Apple's iPhone is known for its Byzantine application approval process and somewhat insular platform. Undeterred by these challenges, Novell has succeeded in bringing Mono, its open source implementation of Microsoft's .NET framework, to the iconic device.
Novell announced Monday the official launch of MonoTouch, a new framework that allows application developers to build native iPhone software with C# and other .NET programming languages. It is designed to conform with the requirements stipulated by Apple for App Store eligibility. This will allow .NET developers to take advantage of their existing skills and potentially reuse some of their existing code when they build software for the iPhone.
MonoTouch applications will have a fully native look and feel and will be indiscernible from conventional iPhone applications.
Apple forbids the inclusion of mechanisms that enable execution of arbitrary third-party code. This rule effectively bars the use of nonstandard runtimes, JIT engines, and bytecode interpreters. In theory, that seems like an insurmountable obstacle for intrepid developers who want C# on the iPhone. In practice, it turns out that this challenge is not impossible to overcome. The developers behind the Mono project use static compilation to bring C# to Apple's platform without falling afoul of the App Store rules.

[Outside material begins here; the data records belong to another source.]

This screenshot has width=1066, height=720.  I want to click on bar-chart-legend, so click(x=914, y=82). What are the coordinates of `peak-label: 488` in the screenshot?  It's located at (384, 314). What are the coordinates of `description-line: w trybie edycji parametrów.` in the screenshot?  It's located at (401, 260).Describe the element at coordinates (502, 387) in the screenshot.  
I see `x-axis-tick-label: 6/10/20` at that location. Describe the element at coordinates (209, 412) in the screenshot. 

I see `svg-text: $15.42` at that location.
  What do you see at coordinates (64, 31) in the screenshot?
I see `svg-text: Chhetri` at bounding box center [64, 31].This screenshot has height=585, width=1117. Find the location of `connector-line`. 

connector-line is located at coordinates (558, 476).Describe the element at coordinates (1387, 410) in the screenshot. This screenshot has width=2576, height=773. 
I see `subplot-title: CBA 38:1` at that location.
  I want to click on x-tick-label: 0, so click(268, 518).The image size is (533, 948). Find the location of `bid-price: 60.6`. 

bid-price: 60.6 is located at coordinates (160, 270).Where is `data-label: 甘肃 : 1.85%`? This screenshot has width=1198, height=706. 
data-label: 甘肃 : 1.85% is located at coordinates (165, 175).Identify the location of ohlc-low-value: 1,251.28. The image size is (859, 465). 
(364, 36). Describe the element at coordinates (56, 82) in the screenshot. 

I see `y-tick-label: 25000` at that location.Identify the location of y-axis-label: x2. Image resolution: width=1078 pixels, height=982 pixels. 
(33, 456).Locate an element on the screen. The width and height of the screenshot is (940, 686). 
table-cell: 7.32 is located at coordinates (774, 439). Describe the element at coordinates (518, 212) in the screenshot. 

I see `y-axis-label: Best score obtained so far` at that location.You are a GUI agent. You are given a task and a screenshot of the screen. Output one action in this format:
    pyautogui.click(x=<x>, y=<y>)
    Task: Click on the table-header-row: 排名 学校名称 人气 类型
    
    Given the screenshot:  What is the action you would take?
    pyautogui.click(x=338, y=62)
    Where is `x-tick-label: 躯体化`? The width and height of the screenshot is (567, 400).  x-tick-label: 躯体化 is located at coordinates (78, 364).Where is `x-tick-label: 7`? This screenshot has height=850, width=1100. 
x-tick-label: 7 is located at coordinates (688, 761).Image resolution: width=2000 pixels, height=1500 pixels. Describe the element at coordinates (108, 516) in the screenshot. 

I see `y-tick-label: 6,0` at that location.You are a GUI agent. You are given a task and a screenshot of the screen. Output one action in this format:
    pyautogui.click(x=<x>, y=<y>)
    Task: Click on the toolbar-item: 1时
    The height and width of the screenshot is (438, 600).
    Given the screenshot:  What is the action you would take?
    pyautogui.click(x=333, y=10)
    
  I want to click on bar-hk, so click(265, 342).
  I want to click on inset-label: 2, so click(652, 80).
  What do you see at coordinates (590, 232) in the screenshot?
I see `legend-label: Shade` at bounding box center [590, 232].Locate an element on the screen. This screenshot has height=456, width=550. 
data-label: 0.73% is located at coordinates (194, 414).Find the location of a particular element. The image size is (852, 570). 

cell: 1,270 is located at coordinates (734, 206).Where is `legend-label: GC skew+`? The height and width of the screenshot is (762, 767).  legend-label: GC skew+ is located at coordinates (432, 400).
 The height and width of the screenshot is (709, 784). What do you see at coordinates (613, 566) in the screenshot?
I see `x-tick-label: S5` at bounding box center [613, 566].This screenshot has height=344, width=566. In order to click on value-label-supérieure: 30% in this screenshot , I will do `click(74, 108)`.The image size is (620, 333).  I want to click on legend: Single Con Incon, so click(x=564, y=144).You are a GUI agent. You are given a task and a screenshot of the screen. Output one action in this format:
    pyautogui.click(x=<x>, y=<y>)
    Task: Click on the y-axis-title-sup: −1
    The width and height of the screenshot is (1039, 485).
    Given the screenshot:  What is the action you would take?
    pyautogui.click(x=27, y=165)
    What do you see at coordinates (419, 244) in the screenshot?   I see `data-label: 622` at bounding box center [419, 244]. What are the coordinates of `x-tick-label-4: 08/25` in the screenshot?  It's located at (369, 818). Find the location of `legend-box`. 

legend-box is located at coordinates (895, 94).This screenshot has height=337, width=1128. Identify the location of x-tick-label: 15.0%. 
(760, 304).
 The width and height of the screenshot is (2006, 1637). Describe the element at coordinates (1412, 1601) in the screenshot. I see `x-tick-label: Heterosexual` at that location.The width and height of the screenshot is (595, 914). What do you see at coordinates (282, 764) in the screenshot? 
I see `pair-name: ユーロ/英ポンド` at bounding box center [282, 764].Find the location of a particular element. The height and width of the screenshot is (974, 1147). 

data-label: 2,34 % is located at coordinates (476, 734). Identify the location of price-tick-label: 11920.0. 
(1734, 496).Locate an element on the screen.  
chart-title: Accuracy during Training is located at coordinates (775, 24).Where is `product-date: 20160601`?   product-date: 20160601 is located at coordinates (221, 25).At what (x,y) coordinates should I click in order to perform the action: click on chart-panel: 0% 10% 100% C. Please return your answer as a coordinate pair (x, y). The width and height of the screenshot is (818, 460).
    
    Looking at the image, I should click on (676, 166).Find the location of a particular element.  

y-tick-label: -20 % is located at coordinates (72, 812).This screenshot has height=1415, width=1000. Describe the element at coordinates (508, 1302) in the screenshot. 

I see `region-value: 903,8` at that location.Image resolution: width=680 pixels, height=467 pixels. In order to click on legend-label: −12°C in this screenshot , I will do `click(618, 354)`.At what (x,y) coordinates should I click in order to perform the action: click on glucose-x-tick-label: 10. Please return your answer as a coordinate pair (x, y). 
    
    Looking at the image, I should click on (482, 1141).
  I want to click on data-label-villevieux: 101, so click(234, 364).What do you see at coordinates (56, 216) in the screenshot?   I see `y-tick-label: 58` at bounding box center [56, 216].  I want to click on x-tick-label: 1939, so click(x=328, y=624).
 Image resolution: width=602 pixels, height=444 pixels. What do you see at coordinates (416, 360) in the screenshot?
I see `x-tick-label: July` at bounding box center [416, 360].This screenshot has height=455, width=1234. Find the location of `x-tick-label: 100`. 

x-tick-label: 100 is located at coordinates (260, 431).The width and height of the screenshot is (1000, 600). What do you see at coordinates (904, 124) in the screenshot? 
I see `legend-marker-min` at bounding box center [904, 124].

Mono typically uses a just-in-time (JIT) compilation model where bytecode is translated into native machine code at runtime. But the compiler also supports an alternate model called ahead-of-time (AOT) compilation, which will convert .NET Common Intermediate Language (CIL) into native code at compile-time. This makes it possible for developers to statically compile their Mono-based applications into native executables that do not require a VM or any other specialized runtime components, thus meeting Apple's strict requirements.